== Work request ==
Go through the records and transcribe them exactly, passing over any picture.

== Dataset entries ==
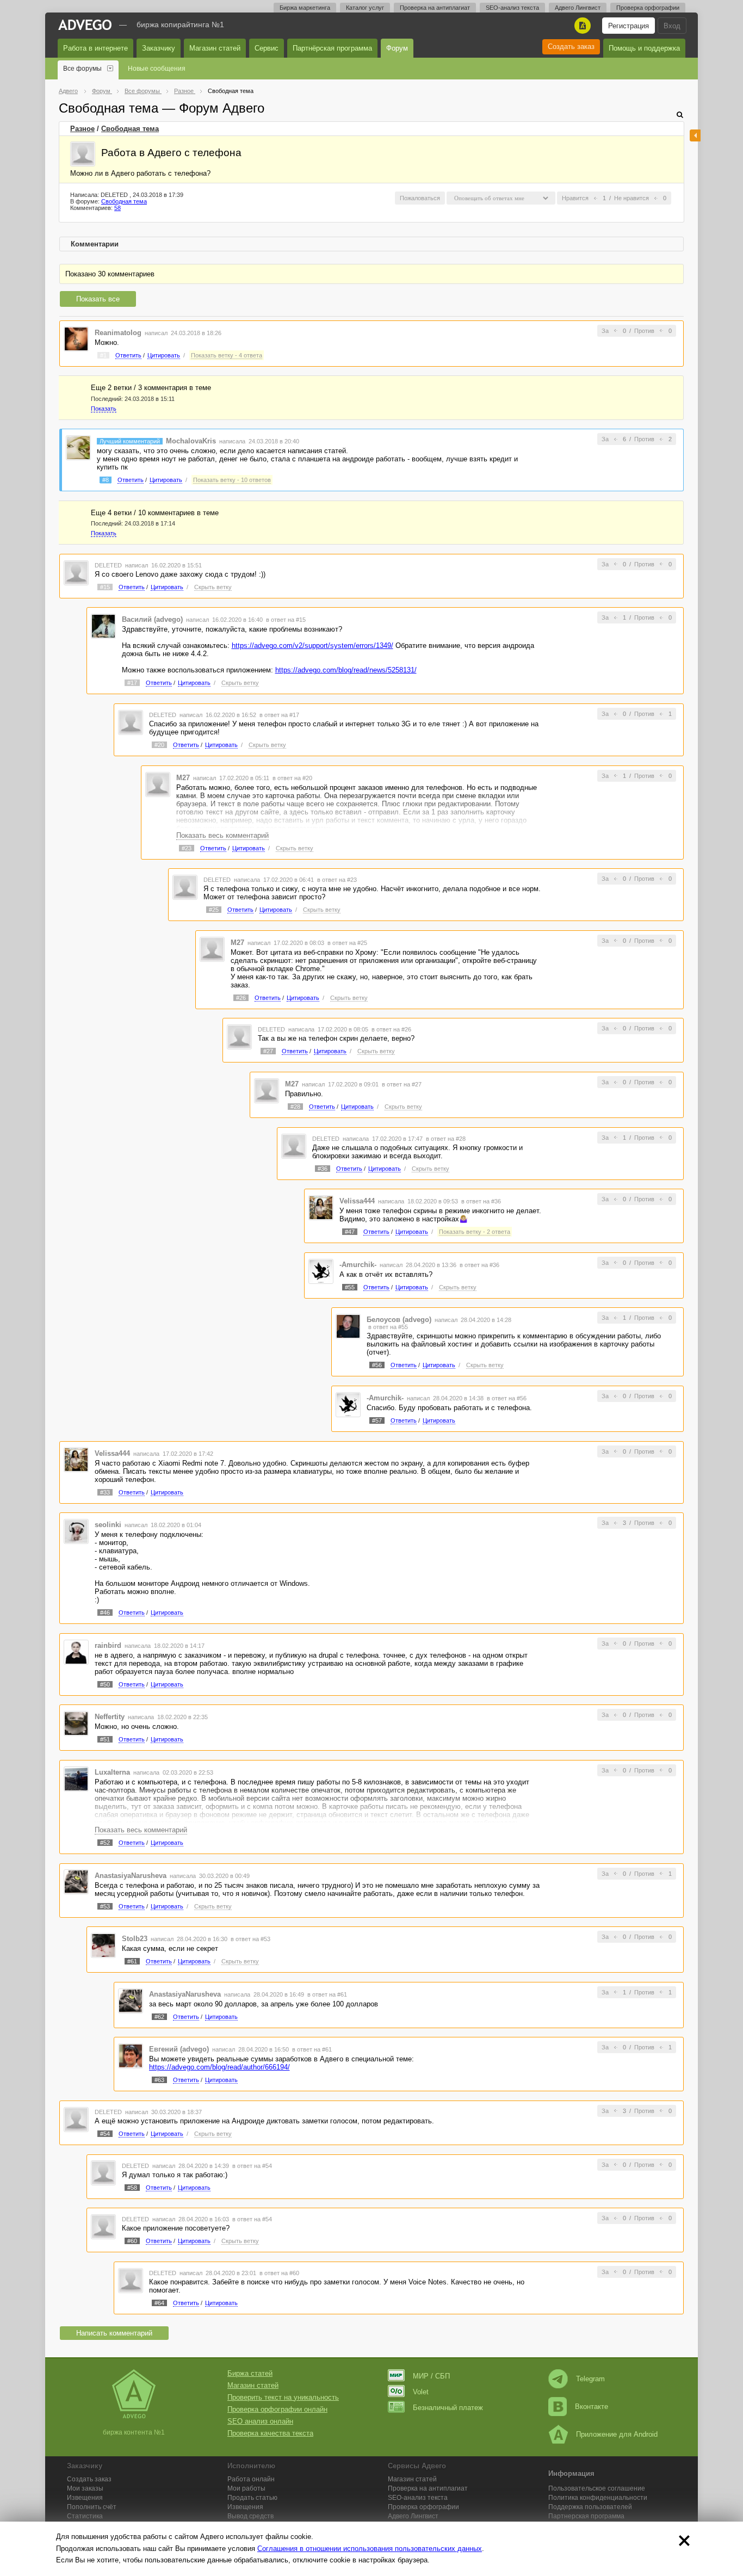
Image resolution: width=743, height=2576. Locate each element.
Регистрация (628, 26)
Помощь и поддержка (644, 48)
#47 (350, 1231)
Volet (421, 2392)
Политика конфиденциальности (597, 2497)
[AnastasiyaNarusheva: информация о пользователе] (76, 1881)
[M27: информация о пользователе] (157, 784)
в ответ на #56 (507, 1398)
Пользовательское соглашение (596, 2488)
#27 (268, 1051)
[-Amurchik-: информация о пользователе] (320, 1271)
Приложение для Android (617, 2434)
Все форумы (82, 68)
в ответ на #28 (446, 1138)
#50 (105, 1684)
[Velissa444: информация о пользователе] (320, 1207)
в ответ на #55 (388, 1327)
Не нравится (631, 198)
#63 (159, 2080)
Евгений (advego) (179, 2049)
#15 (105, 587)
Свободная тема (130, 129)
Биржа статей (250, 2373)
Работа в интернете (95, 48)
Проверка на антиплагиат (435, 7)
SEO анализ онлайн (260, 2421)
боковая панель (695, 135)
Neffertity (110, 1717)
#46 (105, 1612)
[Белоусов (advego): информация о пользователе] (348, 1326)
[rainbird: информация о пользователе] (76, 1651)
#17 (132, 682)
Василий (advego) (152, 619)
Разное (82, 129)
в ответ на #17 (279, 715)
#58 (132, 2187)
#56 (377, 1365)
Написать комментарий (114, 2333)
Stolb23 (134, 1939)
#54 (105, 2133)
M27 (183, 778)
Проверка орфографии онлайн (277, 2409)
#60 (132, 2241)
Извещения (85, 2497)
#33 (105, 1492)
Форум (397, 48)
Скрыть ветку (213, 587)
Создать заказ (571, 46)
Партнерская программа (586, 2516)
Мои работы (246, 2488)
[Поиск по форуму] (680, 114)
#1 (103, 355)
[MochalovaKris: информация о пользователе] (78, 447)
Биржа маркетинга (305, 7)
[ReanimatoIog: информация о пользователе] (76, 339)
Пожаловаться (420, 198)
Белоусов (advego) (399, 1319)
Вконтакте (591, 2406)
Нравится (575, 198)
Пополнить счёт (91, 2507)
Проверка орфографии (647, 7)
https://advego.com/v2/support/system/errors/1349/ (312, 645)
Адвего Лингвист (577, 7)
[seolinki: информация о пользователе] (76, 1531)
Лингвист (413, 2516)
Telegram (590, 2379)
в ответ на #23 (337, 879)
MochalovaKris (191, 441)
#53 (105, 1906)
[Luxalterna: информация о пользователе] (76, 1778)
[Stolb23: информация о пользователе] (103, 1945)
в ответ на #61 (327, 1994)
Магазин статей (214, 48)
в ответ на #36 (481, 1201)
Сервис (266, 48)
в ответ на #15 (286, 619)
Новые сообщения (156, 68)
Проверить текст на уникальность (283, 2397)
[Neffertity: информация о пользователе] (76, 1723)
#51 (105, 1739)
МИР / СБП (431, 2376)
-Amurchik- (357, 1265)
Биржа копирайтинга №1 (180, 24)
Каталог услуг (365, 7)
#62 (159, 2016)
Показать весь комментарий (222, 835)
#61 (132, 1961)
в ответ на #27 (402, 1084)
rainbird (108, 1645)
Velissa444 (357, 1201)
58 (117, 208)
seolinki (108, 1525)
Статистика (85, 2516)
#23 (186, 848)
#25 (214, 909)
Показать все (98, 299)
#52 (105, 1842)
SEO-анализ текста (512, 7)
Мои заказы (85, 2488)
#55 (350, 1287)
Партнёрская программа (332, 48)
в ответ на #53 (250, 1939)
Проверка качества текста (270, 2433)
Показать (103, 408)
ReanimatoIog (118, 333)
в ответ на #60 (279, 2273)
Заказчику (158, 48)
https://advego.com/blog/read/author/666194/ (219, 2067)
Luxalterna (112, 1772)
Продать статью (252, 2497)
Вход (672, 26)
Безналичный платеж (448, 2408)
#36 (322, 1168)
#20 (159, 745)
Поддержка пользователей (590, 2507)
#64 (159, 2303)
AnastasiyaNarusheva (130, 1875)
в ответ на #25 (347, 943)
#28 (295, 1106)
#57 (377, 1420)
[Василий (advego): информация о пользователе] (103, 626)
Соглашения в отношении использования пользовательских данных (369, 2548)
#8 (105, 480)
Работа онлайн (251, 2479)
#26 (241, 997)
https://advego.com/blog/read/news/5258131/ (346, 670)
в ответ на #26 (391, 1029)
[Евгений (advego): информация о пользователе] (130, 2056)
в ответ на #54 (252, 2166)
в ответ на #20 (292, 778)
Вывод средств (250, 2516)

== Written response ==
Image resolution: width=743, height=2576. Locate each element.
Регистрация (628, 26)
Помощь и поддержка (644, 48)
#47 (350, 1231)
Volet (421, 2392)
Политика конфиденциальности (597, 2497)
[AnastasiyaNarusheva: информация о пользователе] (76, 1881)
[M27: информация о пользователе] (157, 784)
в ответ на #56 (507, 1398)
Пользовательское соглашение (596, 2488)
#27 (268, 1051)
[-Amurchik-: информация о пользователе] (320, 1271)
Приложение для Android (617, 2434)
Все форумы (82, 68)
в ответ на #28 (446, 1138)
#50 (105, 1684)
[Velissa444: информация о пользователе] (320, 1207)
в ответ на #55 (388, 1327)
Не нравится (631, 198)
#63 (159, 2080)
Евгений (advego) (179, 2049)
#15 (105, 587)
Свободная тема (130, 129)
Биржа статей (250, 2373)
Работа в интернете (95, 48)
Проверка на антиплагиат (435, 7)
SEO анализ онлайн (260, 2421)
боковая панель (695, 135)
Neffertity (110, 1717)
#46 (105, 1612)
[Белоусов (advego): информация о пользователе] (348, 1326)
[rainbird: информация о пользователе] (76, 1651)
#17 (132, 682)
Василий (advego) (152, 619)
Разное (82, 129)
в ответ на #17 (279, 715)
#58 (132, 2187)
#56 (377, 1365)
Написать комментарий (114, 2333)
Stolb23 (134, 1939)
#54 (105, 2133)
M27 (183, 778)
Проверка орфографии онлайн (277, 2409)
#60 (132, 2241)
Извещения (85, 2497)
#33 (105, 1492)
Форум (397, 48)
Скрыть ветку (213, 587)
Создать заказ (571, 46)
Партнерская программа (586, 2516)
Мои работы (246, 2488)
[Поиск по форуму] (680, 114)
#1 (103, 355)
[MochalovaKris: информация о пользователе] (78, 447)
Биржа маркетинга (305, 7)
[ReanimatoIog: информация о пользователе] (76, 339)
Пожаловаться (420, 198)
Белоусов (advego) (399, 1319)
Вконтакте (591, 2406)
Нравится (575, 198)
Пополнить счёт (91, 2507)
Проверка орфографии (647, 7)
https://advego.com/v2/support/system/errors/1349/ (312, 645)
Адвего Лингвист (577, 7)
[seolinki: информация о пользователе] (76, 1531)
Лингвист (413, 2516)
Telegram (590, 2379)
в ответ на #23 (337, 879)
MochalovaKris (191, 441)
#53 (105, 1906)
[Luxalterna: информация о пользователе] (76, 1778)
[Stolb23: информация о пользователе] (103, 1945)
в ответ на #61 (327, 1994)
Магазин статей (214, 48)
в ответ на #36 (481, 1201)
Сервис (266, 48)
в ответ на #15 (286, 619)
Новые сообщения (156, 68)
Проверить текст на уникальность (283, 2397)
[Neffertity: информация о пользователе] (76, 1723)
#51 (105, 1739)
МИР / СБП (431, 2376)
-Amurchik- (357, 1265)
Биржа копирайтинга №1 (180, 24)
Каталог услуг (365, 7)
#62 (159, 2016)
Показать весь комментарий (222, 835)
#61 (132, 1961)
в ответ на #27 (402, 1084)
rainbird (108, 1645)
Velissa444 (357, 1201)
58 (117, 208)
seolinki (108, 1525)
Статистика (85, 2516)
#23 (186, 848)
#25 (214, 909)
Показать все (98, 299)
#52 (105, 1842)
SEO-анализ текста (512, 7)
Мои заказы (85, 2488)
#55 (350, 1287)
Партнёрская программа (332, 48)
в ответ на #53 (250, 1939)
Проверка качества текста (270, 2433)
Показать (103, 408)
ReanimatoIog (118, 333)
в ответ на #60 (279, 2273)
Заказчику (158, 48)
https://advego.com/blog/read/author/666194/ (219, 2067)
Luxalterna (112, 1772)
Продать статью (252, 2497)
Вход (672, 26)
Безналичный платеж (448, 2408)
#36 (322, 1168)
#20 (159, 745)
Поддержка пользователей (590, 2507)
#64 (159, 2303)
AnastasiyaNarusheva (130, 1875)
в ответ на #25 (347, 943)
#28 (295, 1106)
#57 (377, 1420)
[Василий (advego): информация о пользователе] (103, 626)
Соглашения в отношении использования пользовательских данных (369, 2548)
#8 (105, 480)
Работа онлайн (251, 2479)
#26 (241, 997)
https://advego.com/blog/read/news/5258131/ (346, 670)
в ответ на #26 (391, 1029)
[Евгений (advego): информация о пользователе] (130, 2056)
в ответ на #54 (252, 2166)
в ответ на #20 (292, 778)
Вывод средств (250, 2516)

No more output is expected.